The Mainichi fails on every download

rasteps · 02-27-2023, 05:54 PM

The Mainichi fails on every download attempt for me. Is this happening for anyone else?

rasteps · 03-03-2023, 07:33 PM

What does this error code mean?

Spoiler:

kovidgoyal · 03-03-2023, 08:07 PM

It means the index page the recipe uses no longer exists.

rasteps · 03-04-2023, 02:57 AM

Quote:

Originally Posted by kovidgoyal

It means the index page the recipe uses no longer exists.

Hmm....thanks for letting me know.

rasteps · 03-04-2023, 05:58 AM

I checked the url which is listed as the "index" page

https://mainichi.jp/english/

And it does exist and is accessible.
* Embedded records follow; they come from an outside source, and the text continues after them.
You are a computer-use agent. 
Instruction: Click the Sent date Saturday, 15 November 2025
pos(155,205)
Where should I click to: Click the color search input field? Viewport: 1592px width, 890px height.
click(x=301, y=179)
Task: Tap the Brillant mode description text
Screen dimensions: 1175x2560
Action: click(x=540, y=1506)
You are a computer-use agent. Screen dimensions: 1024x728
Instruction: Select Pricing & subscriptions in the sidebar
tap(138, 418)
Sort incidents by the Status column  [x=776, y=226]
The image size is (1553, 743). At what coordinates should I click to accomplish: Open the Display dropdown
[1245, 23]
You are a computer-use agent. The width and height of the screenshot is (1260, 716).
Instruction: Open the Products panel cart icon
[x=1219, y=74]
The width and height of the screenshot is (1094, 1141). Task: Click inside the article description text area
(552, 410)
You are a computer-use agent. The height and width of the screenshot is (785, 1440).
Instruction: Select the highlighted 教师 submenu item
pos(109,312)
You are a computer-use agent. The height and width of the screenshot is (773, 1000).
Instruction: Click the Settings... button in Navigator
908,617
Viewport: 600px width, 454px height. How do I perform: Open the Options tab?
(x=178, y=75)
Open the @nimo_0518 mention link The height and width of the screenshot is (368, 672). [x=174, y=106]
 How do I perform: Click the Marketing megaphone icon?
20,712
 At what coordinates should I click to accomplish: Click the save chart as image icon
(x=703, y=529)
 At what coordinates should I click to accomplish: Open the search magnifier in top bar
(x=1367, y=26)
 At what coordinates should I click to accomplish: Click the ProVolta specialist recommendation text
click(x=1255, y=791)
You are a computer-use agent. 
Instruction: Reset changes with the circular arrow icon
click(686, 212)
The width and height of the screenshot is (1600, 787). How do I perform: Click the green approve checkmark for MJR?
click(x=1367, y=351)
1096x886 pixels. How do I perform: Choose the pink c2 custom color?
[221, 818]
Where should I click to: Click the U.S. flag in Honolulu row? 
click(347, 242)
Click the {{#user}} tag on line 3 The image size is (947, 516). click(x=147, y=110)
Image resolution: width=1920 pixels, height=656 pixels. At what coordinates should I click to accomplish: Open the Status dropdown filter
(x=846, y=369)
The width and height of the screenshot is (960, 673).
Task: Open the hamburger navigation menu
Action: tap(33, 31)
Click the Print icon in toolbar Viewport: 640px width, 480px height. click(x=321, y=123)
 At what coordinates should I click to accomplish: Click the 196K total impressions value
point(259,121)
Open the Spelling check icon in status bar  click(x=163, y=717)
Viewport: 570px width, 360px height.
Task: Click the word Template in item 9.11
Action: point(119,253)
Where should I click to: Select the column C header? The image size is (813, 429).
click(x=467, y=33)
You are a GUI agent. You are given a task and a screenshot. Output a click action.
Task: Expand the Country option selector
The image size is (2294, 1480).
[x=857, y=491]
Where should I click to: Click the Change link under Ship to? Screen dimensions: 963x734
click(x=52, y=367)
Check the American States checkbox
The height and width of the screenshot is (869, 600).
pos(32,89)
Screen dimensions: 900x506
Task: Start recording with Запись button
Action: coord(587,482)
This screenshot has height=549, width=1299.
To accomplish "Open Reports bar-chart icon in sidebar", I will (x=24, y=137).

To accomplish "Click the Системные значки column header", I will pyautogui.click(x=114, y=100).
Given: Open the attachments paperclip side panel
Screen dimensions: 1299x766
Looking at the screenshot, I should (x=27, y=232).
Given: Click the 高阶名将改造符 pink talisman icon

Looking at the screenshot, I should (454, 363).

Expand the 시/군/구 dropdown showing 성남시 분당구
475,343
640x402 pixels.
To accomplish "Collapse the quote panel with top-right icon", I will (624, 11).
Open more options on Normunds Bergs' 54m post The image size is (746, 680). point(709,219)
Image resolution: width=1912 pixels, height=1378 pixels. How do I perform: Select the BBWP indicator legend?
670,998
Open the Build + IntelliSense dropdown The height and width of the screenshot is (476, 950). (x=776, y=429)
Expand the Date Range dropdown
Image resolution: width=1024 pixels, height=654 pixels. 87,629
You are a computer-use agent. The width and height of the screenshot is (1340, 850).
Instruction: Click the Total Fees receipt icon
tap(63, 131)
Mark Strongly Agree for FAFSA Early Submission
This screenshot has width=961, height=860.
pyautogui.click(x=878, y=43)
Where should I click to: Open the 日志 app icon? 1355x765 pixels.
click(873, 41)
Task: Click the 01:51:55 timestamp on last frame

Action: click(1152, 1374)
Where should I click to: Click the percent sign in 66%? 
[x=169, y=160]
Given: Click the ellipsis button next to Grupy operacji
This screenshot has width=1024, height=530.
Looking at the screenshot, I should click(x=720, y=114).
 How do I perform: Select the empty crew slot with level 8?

So maybe there is a different error.

unkn0wn · 03-04-2023, 12:25 PM

Code:

"""
www.mainichi.jp/english
"""

from calibre.ptempfile import PersistentTemporaryFile
from calibre.web.feeds.news import BasicNewsRecipe

class MainichiEnglishNews(BasicNewsRecipe):
    title = u"The Mainichi"
    __author__ = 'unkn0wn'

    description = "Japanese traditional newspaper Mainichi news in English"
    publisher = "Mainichi News"
    publication_type = "newspaper"
    category = "news, japan"
    language = "en_JP"

    index = "http://mainichi.jp/english/"
    masthead_url = index + "images/themainichi.png"

    no_stylesheets = True
    remove_javascript = True
    auto_cleanup = True
    
    ignore_duplicate_articles = {'title'}
    
    articles_are_obfuscated = True
    
    def get_obfuscated_article(self, url):
        br = self.get_browser()
        try:
            br.open(url)
        except Exception as e:
            url = e.hdrs.get('location')
        soup = self.index_to_soup(url)
        link = soup.find('a', href=True)
        html = br.open(link['href']).read()
        pt = PersistentTemporaryFile('.html')
        pt.write(html)
        pt.close()
        return pt.name
    
    feeds = [
        ('Articles', 'https://news.google.com/rss/search?q=when:48h+allinurl:mainichi.jp%2Fenglish%2Farticles%2F&hl=en-US&gl=US&ceid=US:en')
    ]

rasteps · 03-04-2023, 11:12 PM

Quote:

Originally Posted by unkn0wn

Code:

"""
www.mainichi.jp/english
"""

from calibre.ptempfile import PersistentTemporaryFile
from calibre.web.feeds.news import BasicNewsRecipe

class MainichiEnglishNews(BasicNewsRecipe):
    title = u"The Mainichi"
    __author__ = 'unkn0wn'

    description = "Japanese traditional newspaper Mainichi news in English"
    publisher = "Mainichi News"
    publication_type = "newspaper"
    category = "news, japan"
    language = "en_JP"

    index = "http://mainichi.jp/english/"
    masthead_url = index + "images/themainichi.png"

    no_stylesheets = True
    remove_javascript = True
    auto_cleanup = True
    
    ignore_duplicate_articles = {'title'}
    
    articles_are_obfuscated = True
    
    def get_obfuscated_article(self, url):
        br = self.get_browser()
        try:
            br.open(url)
        except Exception as e:
            url = e.hdrs.get('location')
        soup = self.index_to_soup(url)
        link = soup.find('a', href=True)
        html = br.open(link['href']).read()
        pt = PersistentTemporaryFile('.html')
        pt.write(html)
        pt.close()
        return pt.name
    
    feeds = [
        ('Articles', 'https://news.google.com/rss/search?q=when:48h+allinurl:mainichi.jp%2Fenglish%2Farticles%2F&hl=en-US&gl=US&ceid=US:en')
    ]

Is the fix to add "www"???

unkn0wn · 03-05-2023, 12:41 AM

no this is totally a new recipe of the website based on google feeds.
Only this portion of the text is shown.